Someone has given me the best present in the whole world, but I don’t even know who the giver was. What I do know is that he or she was a very thoughtful, generous and compassionate human being because I received the gift of sight through cornea donation.

This is a good time to have a corneal transplant. Twenty-five years ago, corneal transplants were largely unsuccessful and 25 years from now, there may be a shortage of corneas for transplant, due to the tremendous popularity of LASIK eye surgery.

More than 1.25 million people in the United States had LASIK surgery in 2001 and estimates are even higher for the future. That could result in millions of corneas being lost for transplantation, though they could still be used for research and teaching.

“We won’t know the impact of LASIK surgery on cornea transplants for 15 to 20 years,” according to Dr. Edward Holland, director of Cornea Services at the Cincinnati Eye Institute and medical director at the Northern Kentucky Eye Laser Center.

The Eye Bank Association of America in Washington, D.C. (EBAA), a non-profit organization with 108 member eye banks, ensures tissue safety by means of strict requirements for its members. Currently, LASIK surgery is in the EBAA medical standards as a contraindication (a condition that makes a particular procedure inadvisable) for corneal transplants.

What can be done about this possible crisis? First and foremost, we all need to consider being organ and tissue donors right now. Note your wish on your driver’s license, fill out donor cards at your local eye bank, put it in your will, but most importantly, tell your next of kin.

“It is extremely important that the family knows about the donor’s wishes,” says Rusty Kelly, EBAA chief operating officer and managing director. When the family clearly understands the donor’s consent to tissue and organ donation, they can help ensure those wishes are carried out.

Dr. Holland says there is a major cornea shortage internationally today, excluding the United States and Western Europe. Unfortunately there are countries where no cornea transplants are performed at all and others where only the wealthiest of patients receive them.

“Cornea disease is the leading cause of blindness in one of eight people throughout the world,” adds Dr. Holland, a noted cornea expert. The cornea is the clear tissue in front of the pupil and the iris, acting like a windowpane. It is the main focusing element of the eye and if it becomes cloudy from disease (as mine did), infection or injury, vision will be dramatically reduced.

Well over 90 percent of corneal transplant operations are successful today, but it hasn’t always been so. The first transplant was performed in 1905 and the operations were largely unsuccessful until the late 1970s.

“Advances in modern medicine, such as improved surgical techniques, operating with microscopes, improved sutures and advances in eye banking, have sparked a turn around in the success rate of corneal transplants.”

The first eye bank to procure and distribute eye tissue for transplantation, education and research was established in the 1950s in New York City and by the 1970s, a network of such banks had spread across the country. The EBAA was established in 1961.

More than 50,000 corneas were distributed by 88 eye banks in the United States and Canada in 2000, according to EBAA statistics. Most were used for the 45,000 corneal transplants in this country, but some were distributed internationally.
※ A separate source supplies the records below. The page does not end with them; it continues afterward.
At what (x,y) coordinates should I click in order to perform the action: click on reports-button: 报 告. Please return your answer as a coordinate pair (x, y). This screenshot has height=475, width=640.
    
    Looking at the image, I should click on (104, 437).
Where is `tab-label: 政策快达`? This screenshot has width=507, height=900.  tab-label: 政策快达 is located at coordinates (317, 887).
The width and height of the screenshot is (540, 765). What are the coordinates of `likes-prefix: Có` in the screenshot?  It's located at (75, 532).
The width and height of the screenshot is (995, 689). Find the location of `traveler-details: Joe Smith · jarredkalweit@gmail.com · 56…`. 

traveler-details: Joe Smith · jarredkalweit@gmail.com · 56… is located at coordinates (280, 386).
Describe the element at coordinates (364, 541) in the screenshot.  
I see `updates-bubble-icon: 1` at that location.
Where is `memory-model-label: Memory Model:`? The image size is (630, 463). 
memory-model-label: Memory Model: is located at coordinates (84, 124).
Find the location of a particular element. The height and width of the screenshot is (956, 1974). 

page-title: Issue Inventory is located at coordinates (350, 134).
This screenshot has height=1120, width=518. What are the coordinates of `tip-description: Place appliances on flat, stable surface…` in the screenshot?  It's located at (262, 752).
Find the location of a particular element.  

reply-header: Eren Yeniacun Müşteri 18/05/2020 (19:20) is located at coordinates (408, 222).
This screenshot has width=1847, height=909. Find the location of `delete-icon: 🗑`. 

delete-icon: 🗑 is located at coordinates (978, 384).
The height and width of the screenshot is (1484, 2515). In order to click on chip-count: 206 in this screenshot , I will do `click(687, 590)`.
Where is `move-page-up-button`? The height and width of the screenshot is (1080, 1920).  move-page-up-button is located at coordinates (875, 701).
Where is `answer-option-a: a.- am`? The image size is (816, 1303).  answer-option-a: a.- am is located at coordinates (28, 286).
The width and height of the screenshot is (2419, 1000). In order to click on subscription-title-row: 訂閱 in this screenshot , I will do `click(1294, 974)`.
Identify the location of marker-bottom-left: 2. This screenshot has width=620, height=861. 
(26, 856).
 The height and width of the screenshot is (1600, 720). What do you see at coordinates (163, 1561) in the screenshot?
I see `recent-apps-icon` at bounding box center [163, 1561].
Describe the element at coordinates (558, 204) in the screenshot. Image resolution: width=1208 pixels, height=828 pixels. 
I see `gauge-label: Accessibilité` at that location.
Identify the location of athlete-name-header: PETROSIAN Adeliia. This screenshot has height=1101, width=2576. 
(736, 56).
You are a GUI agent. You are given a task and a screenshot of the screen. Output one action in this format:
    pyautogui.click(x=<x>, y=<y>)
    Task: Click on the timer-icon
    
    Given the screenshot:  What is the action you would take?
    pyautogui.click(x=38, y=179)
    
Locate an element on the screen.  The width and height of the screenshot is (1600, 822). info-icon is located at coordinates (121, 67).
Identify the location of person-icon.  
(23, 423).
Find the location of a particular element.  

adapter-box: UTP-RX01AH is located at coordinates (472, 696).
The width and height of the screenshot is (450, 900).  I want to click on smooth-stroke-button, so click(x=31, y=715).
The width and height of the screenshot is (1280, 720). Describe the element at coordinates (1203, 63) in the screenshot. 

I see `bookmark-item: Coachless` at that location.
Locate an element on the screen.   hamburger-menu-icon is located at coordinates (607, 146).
The increased efficiency in eye banking is especially evident in storage capabilities. A cornea now can be stored for two weeks, although corneas are usually distributed in far less time, according to Carol Engel, executive director of the Minnesota Lions Eye Bank in Minneapolis.

“The practice across the country is to distribute the tissue within three to five days from the time of recovery,” explains Kelly. Recovery occurs within six hours of death, after which the cornea is taken to an eye bank within a certain time period.

Criteria for potential tissue donors vary from eye bank to eye bank after meeting EBAA standards, depending upon the needs of the community. EBAA 2000 figures show that 89 percent of all donors were Caucasian, 85 percent of the donors were 41 years or older, and men outnumbered women as donors almost two to one. The most common causes of donor deaths were heart disease (39 percent) and cancer (17 percent).

The cornea has no blood vessels so tissue typing is not necessary for a corneal transplant, as with organ transplants. Gender, race and eye color do not enter into corneal transplant criteria either. That makes me even more curious about my new cornea and what sort of a life it had before it became my window on the world.

Since the gift of sight is made anonymously, recipients should express gratitude to all tissue donors in the past. As for the future, please act now. Become a donor, tell your family and spread the word.